*EXERCISE DETAILS:* Reproduce every line of the listing below without alteration, leaving out the pictures.

*Records:*
__________

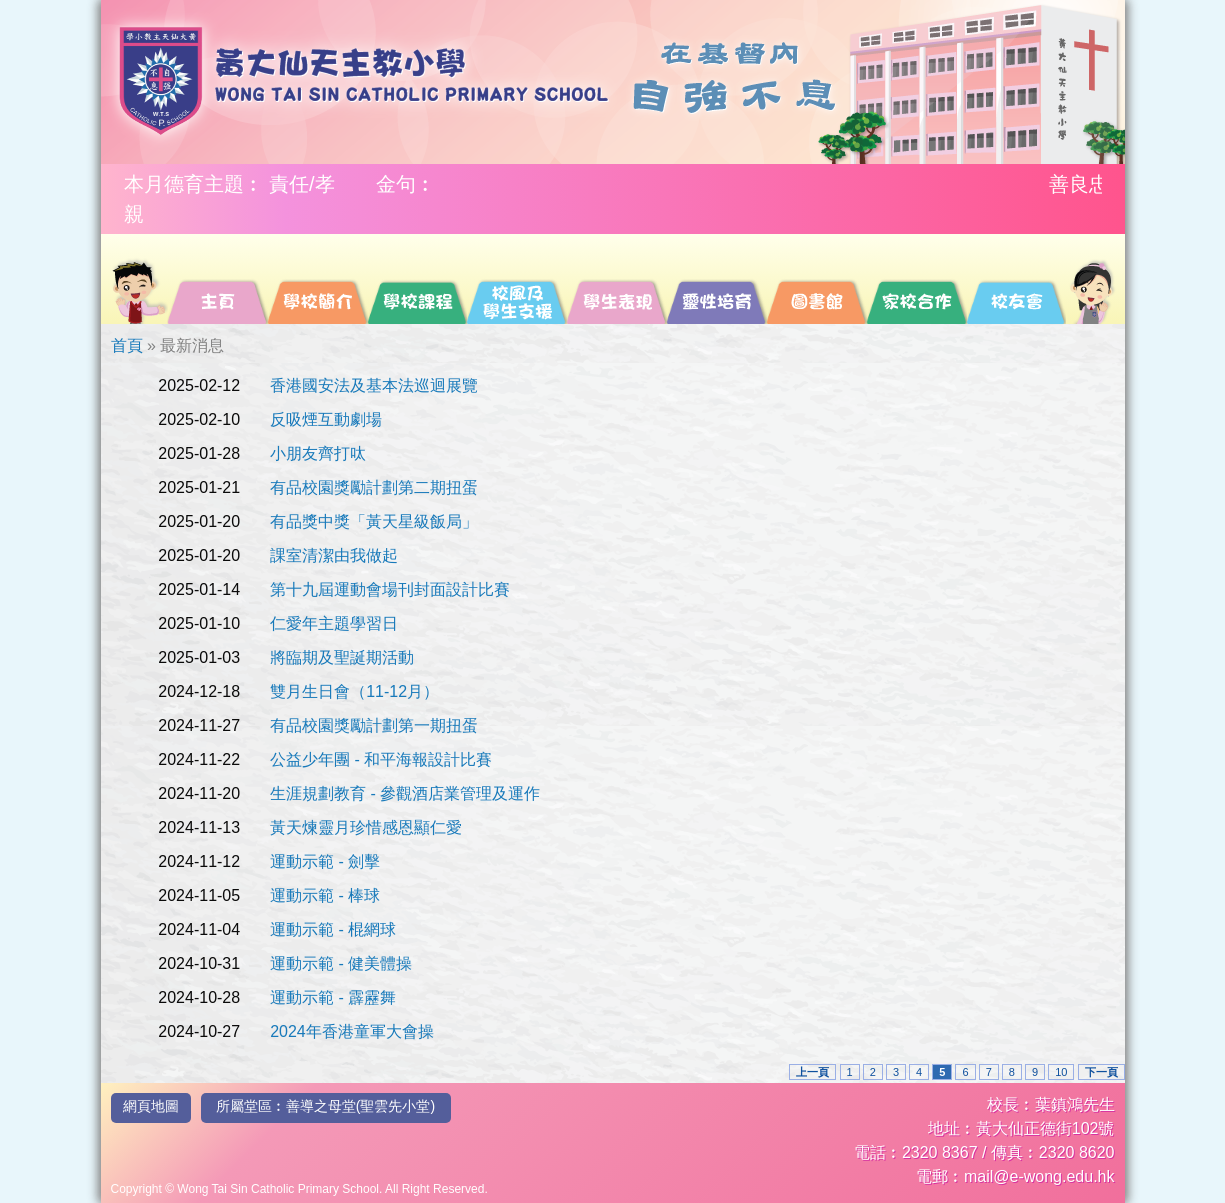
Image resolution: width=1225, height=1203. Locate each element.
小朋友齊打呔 (318, 453)
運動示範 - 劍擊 (325, 861)
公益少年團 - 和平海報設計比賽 (381, 759)
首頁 (127, 345)
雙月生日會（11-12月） (354, 691)
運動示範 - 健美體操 (341, 963)
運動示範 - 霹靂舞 (333, 997)
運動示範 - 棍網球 (333, 929)
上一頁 (812, 1072)
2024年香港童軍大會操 (352, 1031)
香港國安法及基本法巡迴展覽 (374, 385)
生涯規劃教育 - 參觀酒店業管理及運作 (405, 793)
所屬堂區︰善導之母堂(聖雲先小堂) (325, 1106)
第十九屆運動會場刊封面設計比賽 (390, 589)
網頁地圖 (151, 1106)
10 (1061, 1072)
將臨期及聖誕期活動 (342, 657)
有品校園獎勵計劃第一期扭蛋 (374, 725)
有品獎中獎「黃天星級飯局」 (374, 521)
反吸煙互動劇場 (326, 419)
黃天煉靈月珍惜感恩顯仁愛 (366, 827)
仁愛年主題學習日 (334, 623)
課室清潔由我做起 (334, 555)
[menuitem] (138, 279)
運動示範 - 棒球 (325, 895)
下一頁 (1101, 1072)
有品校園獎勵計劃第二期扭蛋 (374, 487)
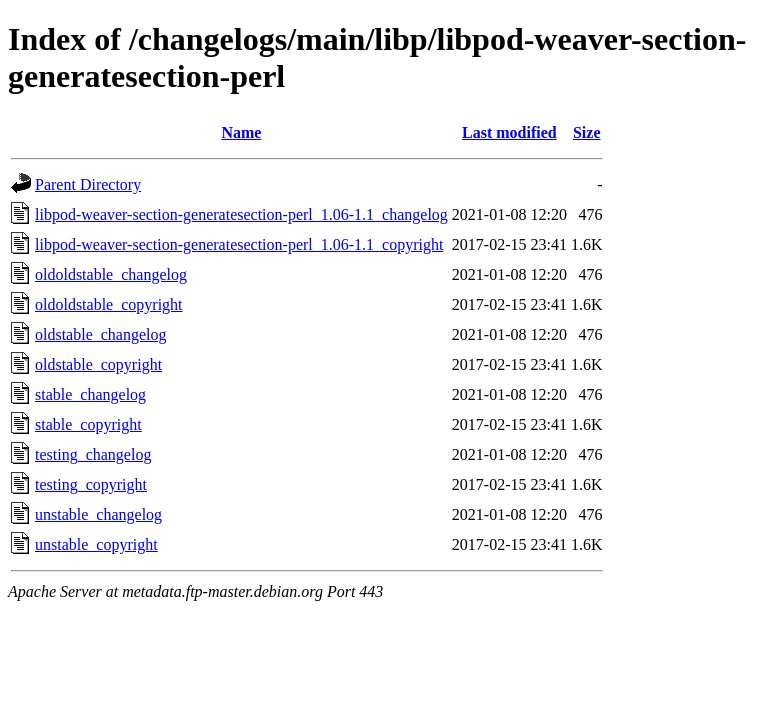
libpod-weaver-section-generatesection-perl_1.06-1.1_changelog (241, 214)
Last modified (509, 132)
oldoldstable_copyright (109, 304)
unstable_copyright (96, 544)
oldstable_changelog (101, 334)
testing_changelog (93, 454)
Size (587, 132)
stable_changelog (90, 394)
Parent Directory (88, 184)
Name (241, 132)
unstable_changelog (98, 514)
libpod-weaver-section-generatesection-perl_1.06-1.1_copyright (239, 244)
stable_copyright (88, 424)
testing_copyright (91, 484)
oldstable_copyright (98, 364)
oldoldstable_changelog (111, 274)
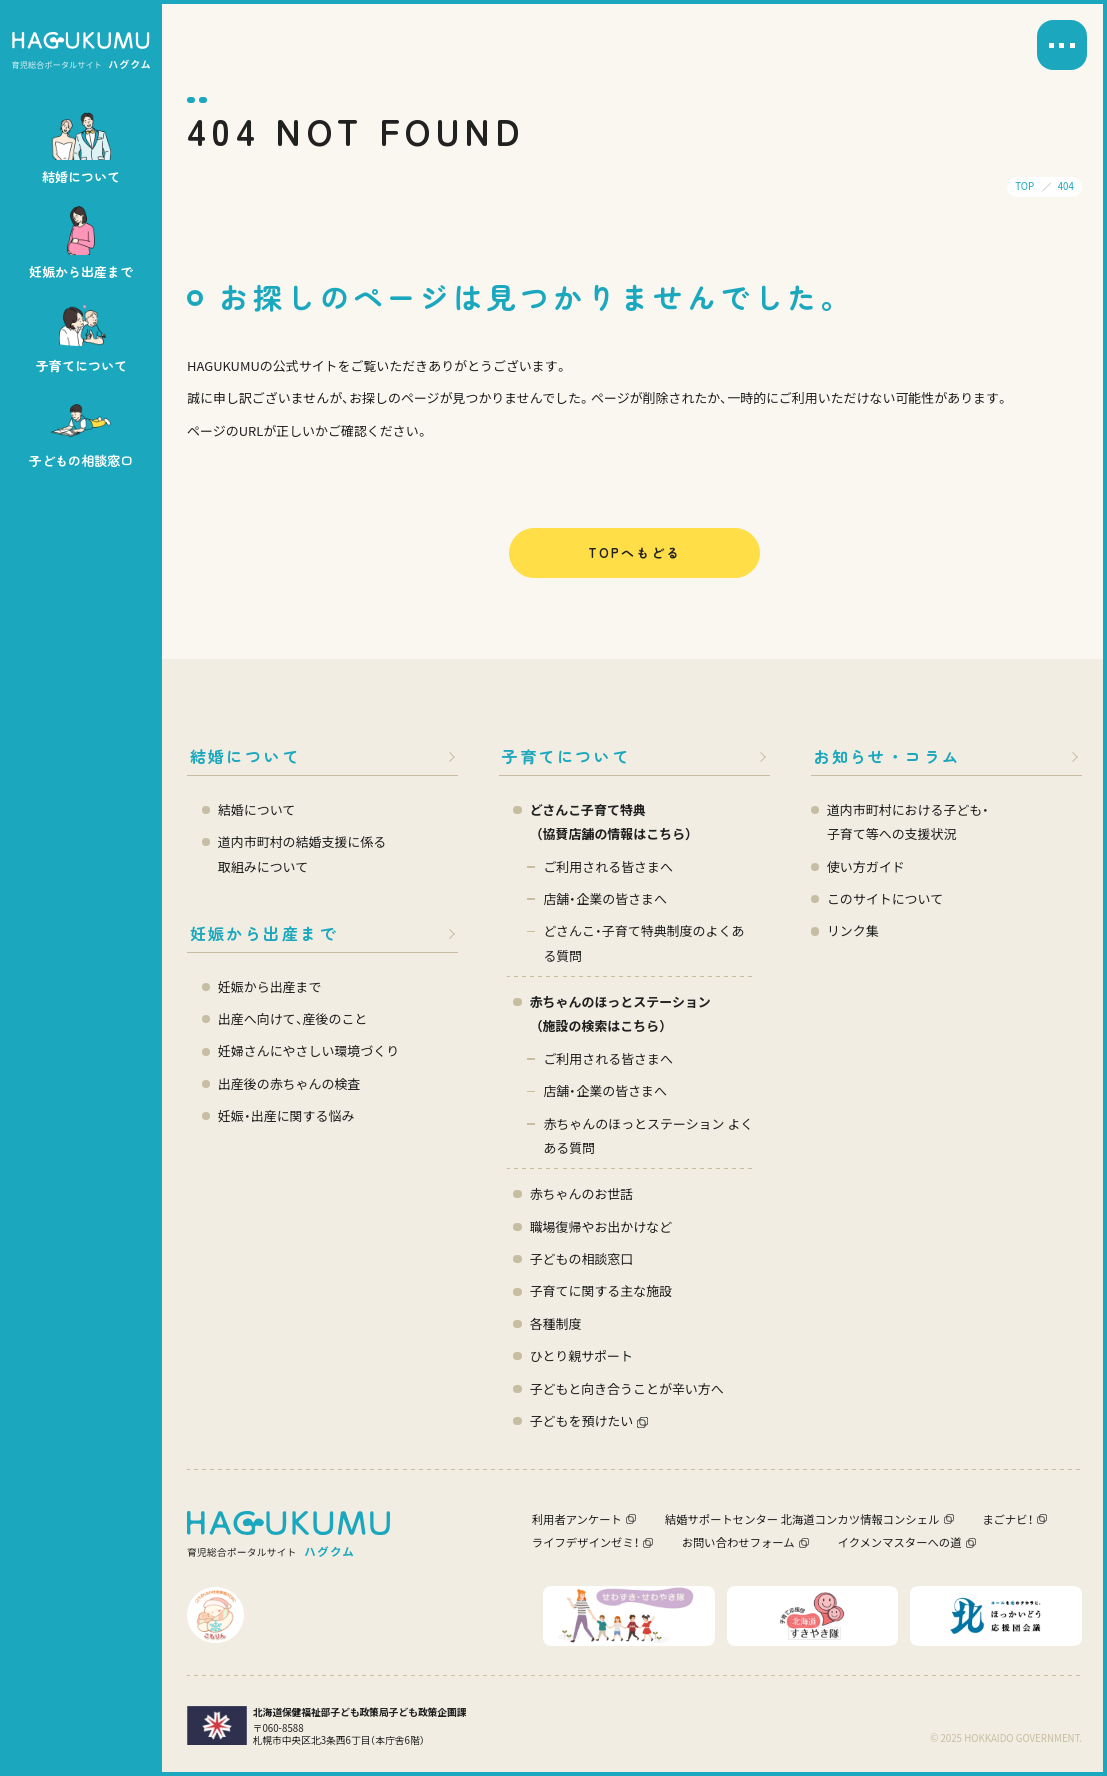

__________

*CORRECT RESPONSE:*
Image resolution: width=1225, height=1203. Locate each element.
小朋友齊打呔 (318, 453)
運動示範 - 劍擊 (325, 861)
公益少年團 - 和平海報設計比賽 (381, 759)
首頁 (127, 345)
雙月生日會（11-12月） (354, 691)
運動示範 - 健美體操 (341, 963)
運動示範 - 霹靂舞 (333, 997)
運動示範 - 棍網球 (333, 929)
上一頁 (812, 1072)
2024年香港童軍大會操 (352, 1031)
香港國安法及基本法巡迴展覽 (374, 385)
生涯規劃教育 - 參觀酒店業管理及運作 (405, 793)
所屬堂區︰善導之母堂(聖雲先小堂) (325, 1106)
第十九屆運動會場刊封面設計比賽 (390, 589)
網頁地圖 (151, 1106)
10 (1061, 1072)
將臨期及聖誕期活動 (342, 657)
有品校園獎勵計劃第一期扭蛋 (374, 725)
有品獎中獎「黃天星級飯局」 (374, 521)
反吸煙互動劇場 (326, 419)
黃天煉靈月珍惜感恩顯仁愛 (366, 827)
仁愛年主題學習日 (334, 623)
課室清潔由我做起 (334, 555)
[menuitem] (138, 279)
運動示範 - 棒球 (325, 895)
下一頁 (1101, 1072)
有品校園獎勵計劃第二期扭蛋 (374, 487)
libpod-weaver-section-generatesection-perl_1.06-1.1_changelog (241, 214)
Last modified (509, 132)
oldoldstable_copyright (109, 304)
unstable_copyright (96, 544)
oldstable_changelog (101, 334)
testing_changelog (93, 454)
Size (587, 132)
stable_changelog (90, 394)
Parent Directory (88, 184)
Name (241, 132)
unstable_changelog (98, 514)
libpod-weaver-section-generatesection-perl_1.06-1.1_copyright (239, 244)
stable_copyright (88, 424)
testing_copyright (91, 484)
oldstable_copyright (98, 364)
oldoldstable_changelog (111, 274)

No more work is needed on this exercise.